(Short exercise 1) In the article on the Guthrie blood evidence, where does Clemente think the struggle most likely took place?
(Short exercise 2) Extract the part of the article on the Guthrie blood evidence between "He said the" and "where blood landed.", inclusive.
(Short exercise 3) Continue the article on the Guthrie blood evidence from the point where it stops.

He suggested that because no blood spatter pattern has been reported inside the house, the likely struggle took place 'outside by the front door or while she was going through the door.' In his reconstruction, Guthrie either refused to go further or fought back as the attacker tried to force her out.
'This is where she was assaulted,' Clemente said, describing a scenario in which she was probably struck in the nose or mouth, fell to her knees or to the ground, then aspirated and coughed up blood. The droplets clustered in one area, he suggested, fit that sequence.
Crucially, Clemente believes that same pattern undermines the idea of two kidnappers. If there had been more than one, he argued, they would have been able to keep Guthrie under firm control as they removed her from the property.
He said the way blood was found on the porch 'rules out more than one person,' adding that 'if two people had control of her as they were leaving the house, she would never have fallen to the ground.' In his view, two attackers could have physically supported her after a blow to the face, preventing a collapse and limiting where blood landed.
'They would have been in control of her body and prevented her from resisting and fighting and falling after she was struck in the face,' Clemente told the outlet, sketching an image of a chaotic, one‑on‑one confrontation rather than an orchestrated team operation.

(Supplied data)
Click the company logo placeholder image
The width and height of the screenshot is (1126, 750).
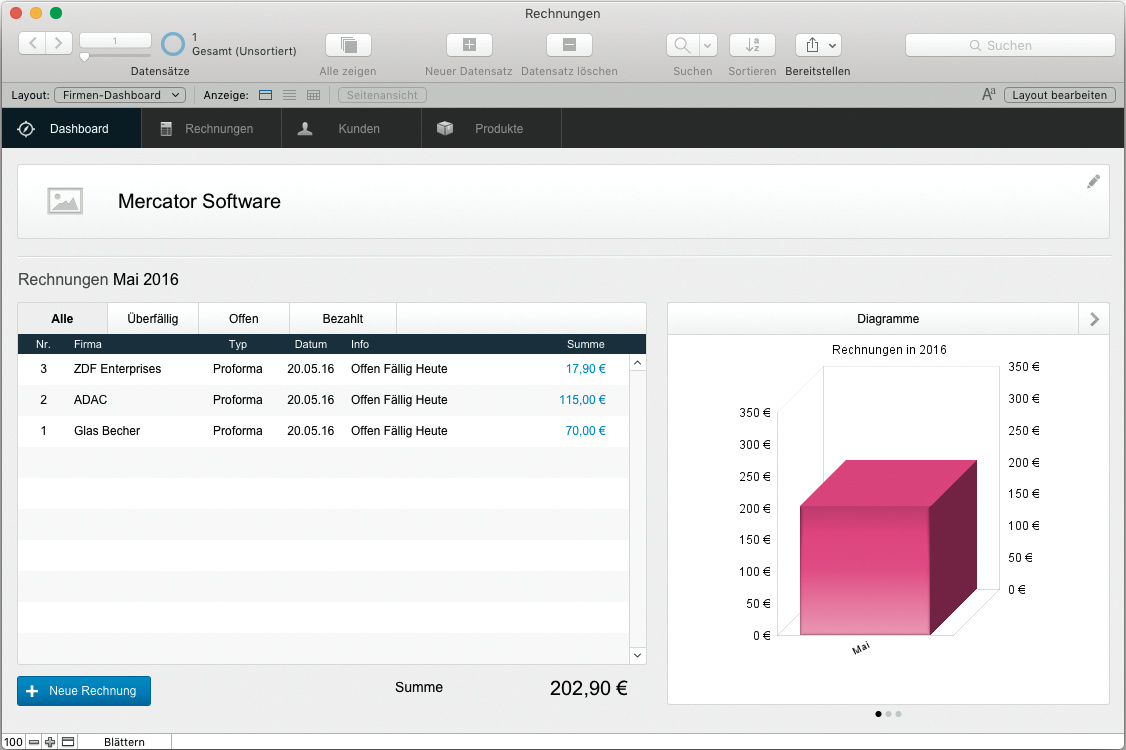click(65, 201)
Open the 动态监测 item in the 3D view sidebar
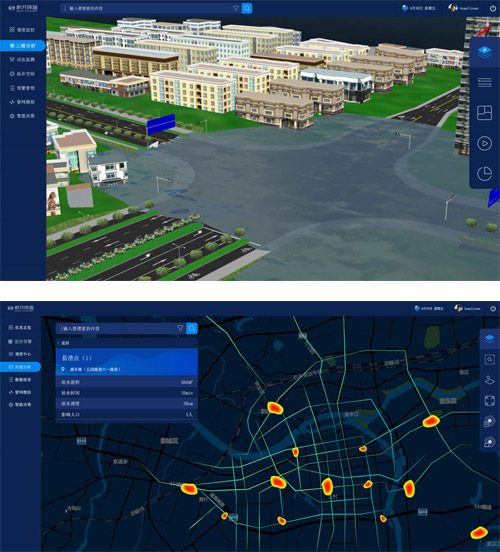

(Exercise response 1) Outside by the front door, or while she was going through the door.

(Exercise response 2)
He said the way blood was found on the porch 'rules out more than one person,' adding that 'if two people had control of her as they were leaving the house, she would never have fallen to the ground.' In his view, two attackers could have physically supported her after a blow to the face, preventing a collapse and limiting where blood landed.

(Exercise response 3)
So far, investigators have not endorsed either interpretation. Police and federal authorities have confirmed the key points only in broad strokes: a masked figure on camera, Guthrie's blood on the porch, an elderly woman gone without trace. They have not said publicly whether they lean towards a lone offender or multiple suspects, nor have they disclosed any forensic or digital evidence that might settle the question.
With no arrest, no recovered body and no definitive timeline of those early‑morning minutes, much of what is being said in public remains informed speculation. Nothing is confirmed yet, so everything should be taken with a grain of salt, however authoritative the voices may sound.
For Guthrie's family and for a neighbourhood still living with the knowledge that someone walked away with an 84‑year‑old woman under cover of darkness, the debate over one attacker or two is academic until it leads back to her front door.